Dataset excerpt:
★ ★ ★ ★ ★ ★ ★

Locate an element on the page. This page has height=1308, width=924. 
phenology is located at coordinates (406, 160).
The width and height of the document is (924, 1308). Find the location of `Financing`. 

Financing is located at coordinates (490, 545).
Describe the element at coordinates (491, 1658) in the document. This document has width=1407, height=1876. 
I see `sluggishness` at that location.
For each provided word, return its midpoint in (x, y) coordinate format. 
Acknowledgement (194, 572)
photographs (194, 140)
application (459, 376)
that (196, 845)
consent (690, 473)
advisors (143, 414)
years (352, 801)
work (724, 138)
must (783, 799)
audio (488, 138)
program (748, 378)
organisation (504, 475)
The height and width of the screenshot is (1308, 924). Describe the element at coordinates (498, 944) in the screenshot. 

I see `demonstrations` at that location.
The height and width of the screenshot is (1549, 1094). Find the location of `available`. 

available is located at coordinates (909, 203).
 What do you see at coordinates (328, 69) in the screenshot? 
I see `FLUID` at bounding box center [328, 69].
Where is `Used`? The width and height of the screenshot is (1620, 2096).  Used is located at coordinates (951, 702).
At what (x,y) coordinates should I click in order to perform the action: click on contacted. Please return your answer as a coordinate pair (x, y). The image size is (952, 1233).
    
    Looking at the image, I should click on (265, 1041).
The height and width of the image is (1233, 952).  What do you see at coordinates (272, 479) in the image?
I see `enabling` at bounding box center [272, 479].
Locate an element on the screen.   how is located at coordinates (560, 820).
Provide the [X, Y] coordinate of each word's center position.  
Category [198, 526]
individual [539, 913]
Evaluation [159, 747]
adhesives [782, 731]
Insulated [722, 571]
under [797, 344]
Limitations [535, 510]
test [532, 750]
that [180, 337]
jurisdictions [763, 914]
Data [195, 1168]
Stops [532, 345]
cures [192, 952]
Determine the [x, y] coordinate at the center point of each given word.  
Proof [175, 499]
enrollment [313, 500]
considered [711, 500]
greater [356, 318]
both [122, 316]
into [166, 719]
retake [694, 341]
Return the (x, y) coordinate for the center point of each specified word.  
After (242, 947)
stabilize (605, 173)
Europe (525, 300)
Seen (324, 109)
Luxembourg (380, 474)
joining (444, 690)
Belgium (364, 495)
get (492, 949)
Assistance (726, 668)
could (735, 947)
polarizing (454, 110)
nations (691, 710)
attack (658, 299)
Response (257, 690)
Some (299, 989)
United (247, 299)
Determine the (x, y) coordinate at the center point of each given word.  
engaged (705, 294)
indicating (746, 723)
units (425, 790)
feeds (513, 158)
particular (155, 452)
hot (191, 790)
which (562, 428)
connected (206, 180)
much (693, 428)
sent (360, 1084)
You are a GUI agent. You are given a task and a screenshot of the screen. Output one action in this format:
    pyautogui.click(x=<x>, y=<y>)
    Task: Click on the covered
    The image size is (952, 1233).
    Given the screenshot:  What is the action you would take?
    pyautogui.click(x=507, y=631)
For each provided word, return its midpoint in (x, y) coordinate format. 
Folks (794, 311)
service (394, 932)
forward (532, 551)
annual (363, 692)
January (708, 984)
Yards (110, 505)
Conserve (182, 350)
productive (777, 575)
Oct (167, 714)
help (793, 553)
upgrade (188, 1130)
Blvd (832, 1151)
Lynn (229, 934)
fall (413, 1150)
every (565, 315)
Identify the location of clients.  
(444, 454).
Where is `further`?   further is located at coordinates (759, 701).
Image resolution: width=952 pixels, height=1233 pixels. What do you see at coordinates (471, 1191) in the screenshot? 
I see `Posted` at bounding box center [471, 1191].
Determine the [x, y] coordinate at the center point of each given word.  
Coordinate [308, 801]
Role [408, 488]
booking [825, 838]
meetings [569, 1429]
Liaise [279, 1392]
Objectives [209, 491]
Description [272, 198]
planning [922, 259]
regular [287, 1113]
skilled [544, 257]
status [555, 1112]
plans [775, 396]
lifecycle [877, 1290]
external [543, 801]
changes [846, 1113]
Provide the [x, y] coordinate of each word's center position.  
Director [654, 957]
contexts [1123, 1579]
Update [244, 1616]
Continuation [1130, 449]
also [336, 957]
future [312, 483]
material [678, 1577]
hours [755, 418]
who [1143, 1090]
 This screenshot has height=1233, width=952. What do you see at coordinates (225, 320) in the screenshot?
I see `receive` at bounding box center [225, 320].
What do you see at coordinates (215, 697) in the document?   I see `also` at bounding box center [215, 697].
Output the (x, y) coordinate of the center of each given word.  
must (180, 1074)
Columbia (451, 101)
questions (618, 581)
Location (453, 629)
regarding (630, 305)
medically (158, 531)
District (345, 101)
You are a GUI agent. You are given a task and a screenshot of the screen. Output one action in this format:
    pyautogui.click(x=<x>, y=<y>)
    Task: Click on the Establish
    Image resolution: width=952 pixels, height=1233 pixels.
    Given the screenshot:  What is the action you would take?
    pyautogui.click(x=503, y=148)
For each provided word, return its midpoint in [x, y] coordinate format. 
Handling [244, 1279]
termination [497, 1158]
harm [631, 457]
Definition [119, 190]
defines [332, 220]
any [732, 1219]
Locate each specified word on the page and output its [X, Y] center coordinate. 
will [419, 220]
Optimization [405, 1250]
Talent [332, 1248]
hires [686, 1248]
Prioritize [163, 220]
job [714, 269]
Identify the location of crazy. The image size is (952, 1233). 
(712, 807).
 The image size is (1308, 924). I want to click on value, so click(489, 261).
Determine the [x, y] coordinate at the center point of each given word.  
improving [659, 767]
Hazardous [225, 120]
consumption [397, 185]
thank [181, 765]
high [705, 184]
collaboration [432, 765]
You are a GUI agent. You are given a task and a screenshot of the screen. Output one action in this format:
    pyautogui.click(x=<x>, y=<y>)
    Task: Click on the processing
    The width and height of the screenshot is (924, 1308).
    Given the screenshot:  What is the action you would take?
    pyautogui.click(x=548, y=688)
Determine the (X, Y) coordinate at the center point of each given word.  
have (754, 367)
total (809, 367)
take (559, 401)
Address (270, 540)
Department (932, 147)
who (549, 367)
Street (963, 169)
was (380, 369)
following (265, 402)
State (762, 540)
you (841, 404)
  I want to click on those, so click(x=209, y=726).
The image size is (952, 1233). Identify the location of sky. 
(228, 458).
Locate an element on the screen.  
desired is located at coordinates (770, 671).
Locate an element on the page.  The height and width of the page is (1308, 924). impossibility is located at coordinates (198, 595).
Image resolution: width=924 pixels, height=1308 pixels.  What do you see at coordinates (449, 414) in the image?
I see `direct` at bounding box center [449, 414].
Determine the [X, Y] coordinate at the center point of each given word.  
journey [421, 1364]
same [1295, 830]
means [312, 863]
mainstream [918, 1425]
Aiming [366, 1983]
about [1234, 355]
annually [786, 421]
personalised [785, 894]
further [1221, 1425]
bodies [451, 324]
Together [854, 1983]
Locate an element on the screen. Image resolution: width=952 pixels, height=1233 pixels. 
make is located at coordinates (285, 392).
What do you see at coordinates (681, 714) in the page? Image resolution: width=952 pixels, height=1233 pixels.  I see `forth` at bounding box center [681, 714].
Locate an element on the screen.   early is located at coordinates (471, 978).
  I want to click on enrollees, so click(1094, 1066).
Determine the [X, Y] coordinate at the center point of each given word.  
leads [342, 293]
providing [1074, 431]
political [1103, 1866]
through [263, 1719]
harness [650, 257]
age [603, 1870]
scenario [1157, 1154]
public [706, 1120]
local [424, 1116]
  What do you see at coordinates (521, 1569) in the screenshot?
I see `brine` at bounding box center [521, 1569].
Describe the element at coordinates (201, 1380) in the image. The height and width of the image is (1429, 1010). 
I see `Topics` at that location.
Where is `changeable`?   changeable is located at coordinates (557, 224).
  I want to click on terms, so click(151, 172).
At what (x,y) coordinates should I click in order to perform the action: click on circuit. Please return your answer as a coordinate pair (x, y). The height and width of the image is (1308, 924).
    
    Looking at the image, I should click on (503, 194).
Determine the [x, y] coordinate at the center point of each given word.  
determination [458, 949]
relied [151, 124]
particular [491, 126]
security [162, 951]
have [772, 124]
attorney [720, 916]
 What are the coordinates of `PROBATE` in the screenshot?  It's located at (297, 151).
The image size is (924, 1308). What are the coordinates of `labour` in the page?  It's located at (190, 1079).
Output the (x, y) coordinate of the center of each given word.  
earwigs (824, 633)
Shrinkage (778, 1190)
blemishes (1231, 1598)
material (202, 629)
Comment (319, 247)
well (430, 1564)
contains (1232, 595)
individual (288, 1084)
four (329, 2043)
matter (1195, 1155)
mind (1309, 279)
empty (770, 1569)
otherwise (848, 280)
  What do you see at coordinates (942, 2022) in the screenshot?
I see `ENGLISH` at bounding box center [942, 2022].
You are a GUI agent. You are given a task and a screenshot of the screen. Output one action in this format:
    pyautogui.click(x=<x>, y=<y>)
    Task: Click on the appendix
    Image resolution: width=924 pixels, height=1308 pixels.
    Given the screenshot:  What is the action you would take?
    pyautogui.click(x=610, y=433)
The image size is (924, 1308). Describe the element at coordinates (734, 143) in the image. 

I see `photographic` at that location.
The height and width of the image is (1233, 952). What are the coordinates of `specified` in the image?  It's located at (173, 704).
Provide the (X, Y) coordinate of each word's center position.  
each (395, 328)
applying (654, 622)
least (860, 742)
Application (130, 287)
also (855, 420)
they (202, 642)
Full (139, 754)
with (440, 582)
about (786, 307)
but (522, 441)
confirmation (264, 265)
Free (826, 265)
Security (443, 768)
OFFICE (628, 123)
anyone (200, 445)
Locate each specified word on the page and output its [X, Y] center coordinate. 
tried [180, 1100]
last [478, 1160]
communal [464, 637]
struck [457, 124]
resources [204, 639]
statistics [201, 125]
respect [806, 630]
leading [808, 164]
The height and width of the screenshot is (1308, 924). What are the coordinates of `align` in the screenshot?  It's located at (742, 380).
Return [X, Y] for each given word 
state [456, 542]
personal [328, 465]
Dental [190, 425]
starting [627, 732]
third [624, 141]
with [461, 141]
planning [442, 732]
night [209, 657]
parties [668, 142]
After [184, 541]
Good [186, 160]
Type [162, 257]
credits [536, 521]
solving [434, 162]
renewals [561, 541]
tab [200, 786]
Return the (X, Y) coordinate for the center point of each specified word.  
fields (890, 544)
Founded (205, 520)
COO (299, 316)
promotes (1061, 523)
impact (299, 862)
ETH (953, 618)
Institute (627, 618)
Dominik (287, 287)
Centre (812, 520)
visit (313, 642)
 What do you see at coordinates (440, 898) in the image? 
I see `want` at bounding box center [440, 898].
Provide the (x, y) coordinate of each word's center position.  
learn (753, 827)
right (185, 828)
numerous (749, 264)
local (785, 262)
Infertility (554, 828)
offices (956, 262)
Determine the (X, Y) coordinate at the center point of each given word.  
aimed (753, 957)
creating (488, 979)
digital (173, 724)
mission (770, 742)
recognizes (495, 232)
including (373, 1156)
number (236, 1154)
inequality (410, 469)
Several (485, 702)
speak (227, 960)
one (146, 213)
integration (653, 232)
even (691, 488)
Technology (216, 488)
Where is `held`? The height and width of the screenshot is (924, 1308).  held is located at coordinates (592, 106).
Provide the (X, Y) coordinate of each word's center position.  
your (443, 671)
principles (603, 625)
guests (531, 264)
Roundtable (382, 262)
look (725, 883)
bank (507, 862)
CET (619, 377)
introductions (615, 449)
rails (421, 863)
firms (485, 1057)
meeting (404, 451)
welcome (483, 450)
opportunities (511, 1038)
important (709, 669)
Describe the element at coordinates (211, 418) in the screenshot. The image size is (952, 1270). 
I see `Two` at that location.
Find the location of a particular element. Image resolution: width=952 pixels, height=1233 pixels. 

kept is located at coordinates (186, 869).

★ ★ ★ ★ ★ ★ ★

GIVEN PROBLEM: Convert the records above, between the lines holding "last [478, 1160]" and "renewals [561, 541]", inclusive, into a JSON list of strings with one string per line, leaving out blank lines.

ANSWER TO THE PROBLEM:
[
  "last [478, 1160]",
  "communal [464, 637]",
  "struck [457, 124]",
  "resources [204, 639]",
  "statistics [201, 125]",
  "respect [806, 630]",
  "leading [808, 164]",
  "The height and width of the screenshot is (1308, 924). What are the coordinates of `align` in the screenshot?  It's located at (742, 380).",
  "Return [X, Y] for each given word ",
  "state [456, 542]",
  "personal [328, 465]",
  "Dental [190, 425]",
  "starting [627, 732]",
  "third [624, 141]",
  "with [461, 141]",
  "planning [442, 732]",
  "night [209, 657]",
  "parties [668, 142]",
  "After [184, 541]",
  "Good [186, 160]",
  "Type [162, 257]",
  "credits [536, 521]",
  "solving [434, 162]",
  "renewals [561, 541]"
]